Darum gehts
- Stan Wawrinka beeindruckt beim United Cup 2026 in Perth mit Top-Leistungen
- Er wartet auf eine Wildcard für die Australian Open in Melbourne
- Wawrinka rangiert aktuell auf Platz ATP 156
Dass Stan Wawrinka auch mit 40 Jahren immer noch auf Top-Level agiert, hat der Romand zum Auftakt des United Cups in Perth eindrücklich gezeigt. In zwei hochintensiven Partien forderte er Arthur Rinderknech (Fr) und Flavio Cobolli (It) alles ab. Ersteren schlug er 5:7, 7:6, 7:6, gegen Zweiteren verlor er 4:6, 7:6, 6:7. Beide Gegner sind in den Top 30 der Weltrangliste und werden bei den am 18. Januar beginnenden Australian Open gesetzt sein. Ob aber Wawrinka dann ebenfalls in Melbourne aufschlagen darf, ist weiterhin offen.
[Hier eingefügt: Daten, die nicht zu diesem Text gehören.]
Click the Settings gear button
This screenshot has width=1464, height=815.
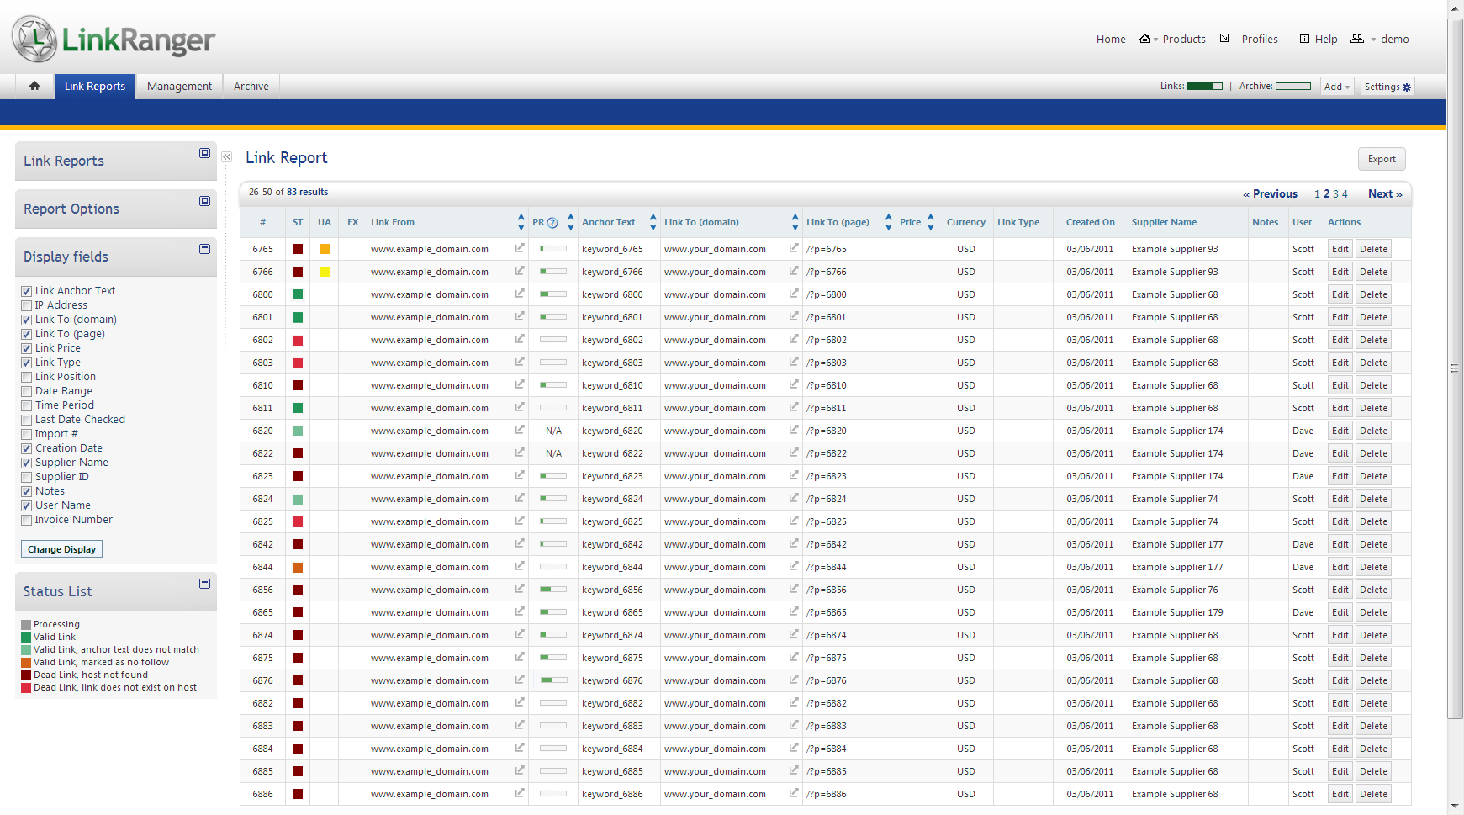1387,87
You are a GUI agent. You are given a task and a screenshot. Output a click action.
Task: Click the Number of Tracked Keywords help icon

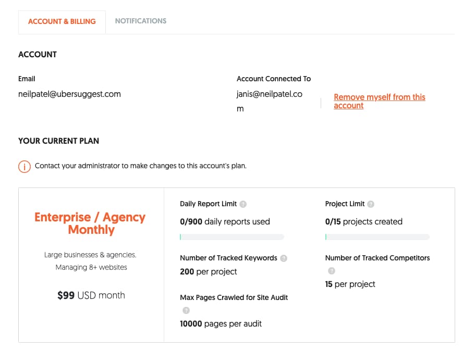tap(284, 258)
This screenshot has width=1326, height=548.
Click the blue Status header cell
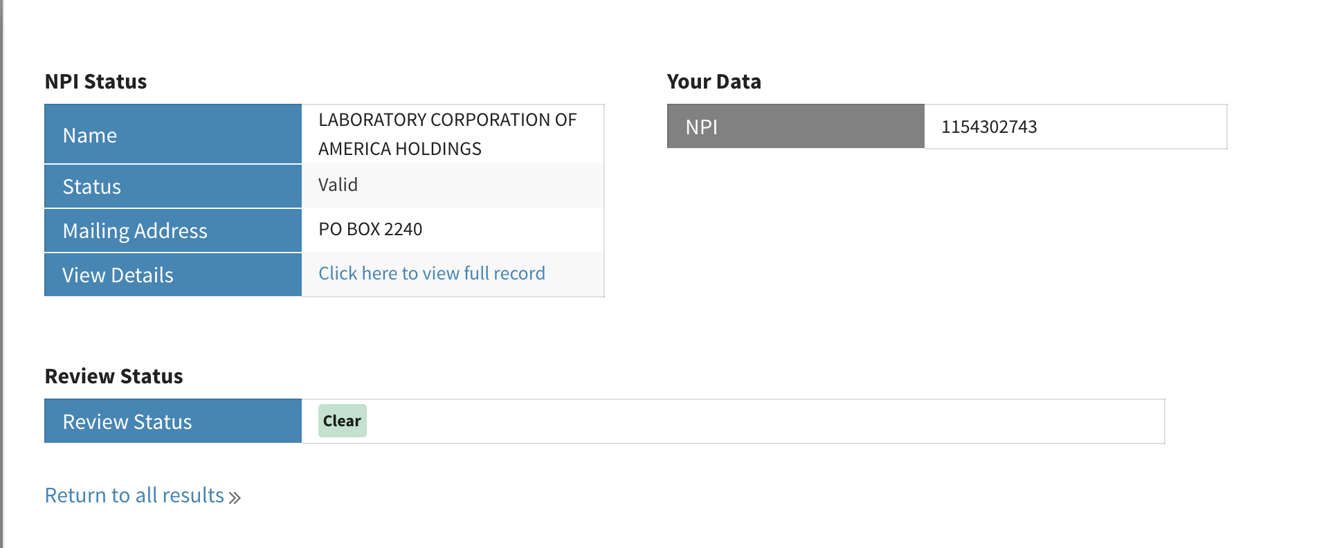point(172,186)
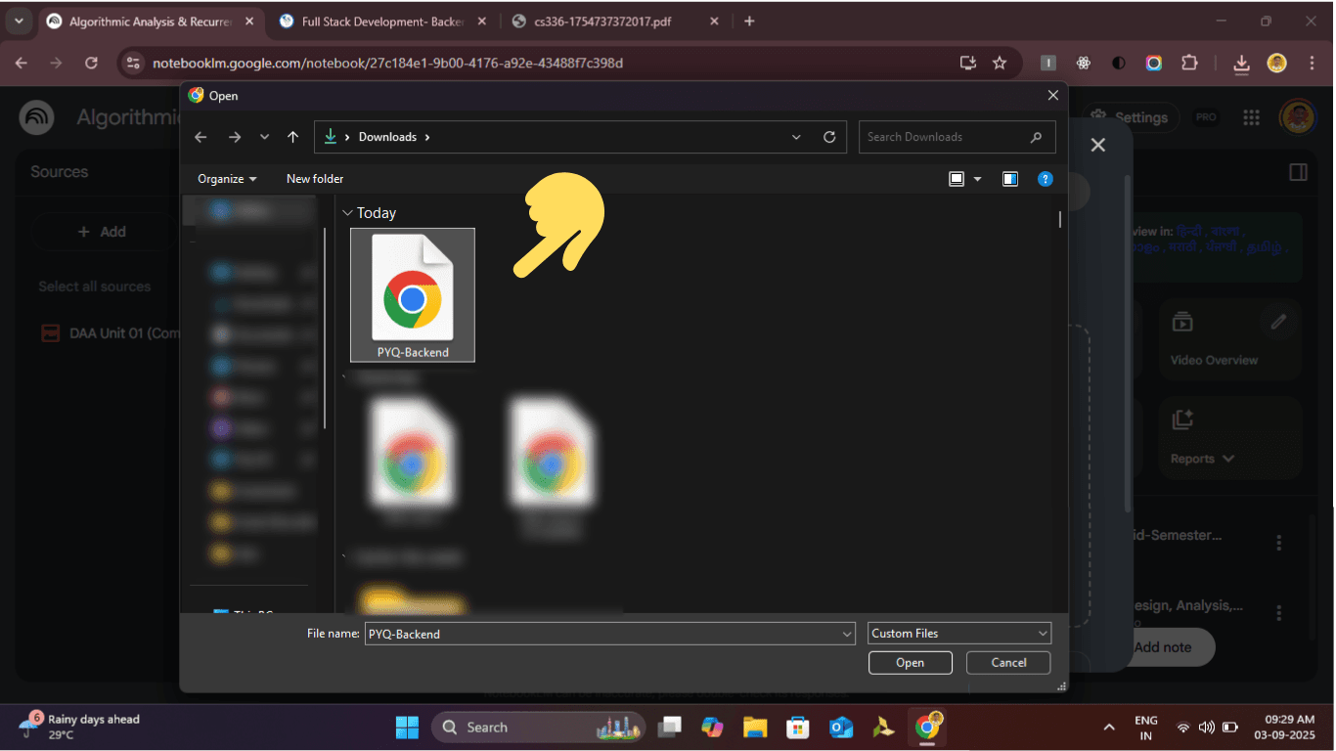Click the Up one level arrow
Screen dimensions: 1336x751
pos(292,137)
Das Grand-Slam-Turnier hat noch nicht alle Wildcards vergeben. Kommt der Sieger von 2014 wie im Vorjahr in den Genuss einer Einladung? Aufgrund seines Rankings deutlich ausserhalb der Top 100 (aktuell ATP 156) wäre er darauf angewiesen, wobei es freilich auch den beschwerlichen Weg über die Qualifikation geben würde. Dieser war für Wawrinka in den letzten Jahren im fortgeschrittenen Alter aber nie Thema – und so fehlt er auch diesmal auf der Entry List für die Quali, wo bei den Schweizern Männern nur die drei Namen Leandro Riedi (23), Jérôme Kym (22) und Henry Bernet (18) draufstehen. Wawrinka entschied sich stattdessen fürs ATP-250-Turnier in Auckland.
«Die naheliegendste Wahl»
Dass der Waadtländer in seinem letzten Jahr auf der Tour um die Australian Open zittern muss, verstehen viele in der Tennis-Szene nicht. Der renommierte US-Tennisjournalist Ben Rothenberg schreibt auf X: «Angesichts seiner guten Auftritte diese Woche sollte Wawrinka die naheliegendste Wahl für einen Wildcard-Platz im Hauptfeld von Melbourne sein.» Und Wawrinkas United-Cup-Teamkollegin Belinda Bencic (28) meint in Perth: «Das sollte nicht mal eine Frage sein. Ich weiss nicht, worauf sie noch warten.»
Wawrinka selbst bleibt cool, er sagt nach seiner Niederlage gegen Cobolli am Sonntag: «Ich weiss es nicht. Ich nehme einfach Woche für Woche. Wenn ich gute Nachrichten erhalte, wie beispielsweise, dass ich hier oder in Auckland spielen darf, bin ich superglücklich. Wenn nicht, ist alles gut. Dann reise ich ans nächste Turnier.»
Klar ist: Mit der Ankündigung, dass 2026 sein letztes Jahr im Profi-Zirkus sein wird, hat Wawrinka zusätzliche Argumente für allfällige Wildcards geliefert: Wer will dem hochbeliebten Altmeister denn die Abschiedstournee vermiesen?